Monday, August 6, 2012

The Real Advantage of Mars Rover Curiosity


With the successful landing of NASA’s latest Mars Rover, Curiosity, we will now get to see a side of the red planet we’ve never seen before.  We will finally have data verifying if Mars has, or ever had complex organic life.  On the surface, this doesn’t seem like a good investment for the $2.5 billion spent on the project, but that would be discounting the other half of the mission.

Most of the attention surrounds Curiosity’s ability to analyze soil and rock samples for complex carbon compounds, but that isn’t what fascinates me.  The radiation detectors on the rover can tell us more about space travel, and living on Mars than anything ever sent into space.  Until now, we have only assumed that interstellar travel is safe, but we never understood just how much radiation the crew would be subjected to during an extended mission.  

Courtesy NASA
While it is true that we have sent manned missions to the moon, they have primarily been within the protective magnetotail of the Earth’s magnetic field.   This is because all Apollo missions were conducted to coincide with the full moon to optimize communication with the astronauts.  During that time, the moon is within the magnetotail, and therefore protected from the radiation normally associated with interstellar travel.   It is also true that several probes have been outfitted with instruments that detect radiation, but none within the protective shell of a space capsule.  Curiosity changed all that.  

While en route to Mars, NASA engineers turned on Curiosity’s radiation detector to see how much radiation would actually penetrate the protective walls of the capsule carrying the rover.  This allowed Curiosity to simulate the environment an astronaut would encounter on the same trip.  During this time, the sun had a number of X class solar storms that affected the capsule.  The data is invaluable for manned missions.

The true test of this ability will occur over the next two years.  As I mentioned in an earlier blog, Mars does not have a magnetosphere.  This means that anyone who ventures onto the surface will be exposed to more radiation than found here on Earth.  Curiosity will tell us exactly what that exposure will be.  This is vital, because we have only had rough estimates and guesses until now.  Without reliable data, we could be taking unnecessary risks with future manned missions.  We could discover that manned missions are too dangerous to send people for any length of time, or we could find out that the exposure is far less than we expected.   The point is that we wouldn’t know for sure without Curiosity’s radiation detectors.

I am not trying to detract from Curiosity’s primary mission, which is to check for carbon-based compounds.  There are profound implications if it succeeds in confirming the existence of organic organisms.  If there ever was life on Mars, it could have decomposed into oil.  It could also raise serious issues for any astronauts.  We could be exposed to new and highly lethal organisms, which could make the astronauts sick, or even kill them.  These could pose a problem if they were brought back to Earth.  Then there is the ethical issue of seeding a planet with earth organisms if we were to colonize Mars, and begin agriculture on the surface.  It all depends on what we find.

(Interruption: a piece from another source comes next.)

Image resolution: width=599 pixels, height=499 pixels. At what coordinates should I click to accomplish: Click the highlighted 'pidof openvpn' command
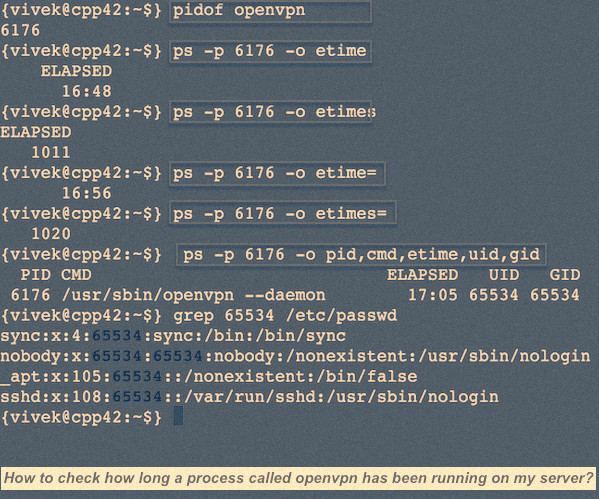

The other question would be if Mars seeded Earth with life, or vice verse.  We could eventually understand the process of how life begins on a planetary scale.  This isn’t as impressive as the information Curiosity will tell us about Martian resources.  The rover has the most sophisticated suit of instruments ever sent to analyze Martian soil.  It will tell us more about the chemical makeup of the planet than any previous rover has.  

NASA Curiosity Mission Controller's Celebrate. Courtesy NASA 
With all the talk and speculation of manned trips to Mars, we have very little practical information to help make the informed decisions necessary for success.  Curiosity is the key to the future of our manned space program.  With all that’s at stake with this mission, I think we owe the EDL engineers a debt of thanks.  They were innovative, and solved one of the most difficult problems involved with getting to Mars, which is safely landing.  Now we just have to stand back and see what Curiosity can tell us about our little red neighbor.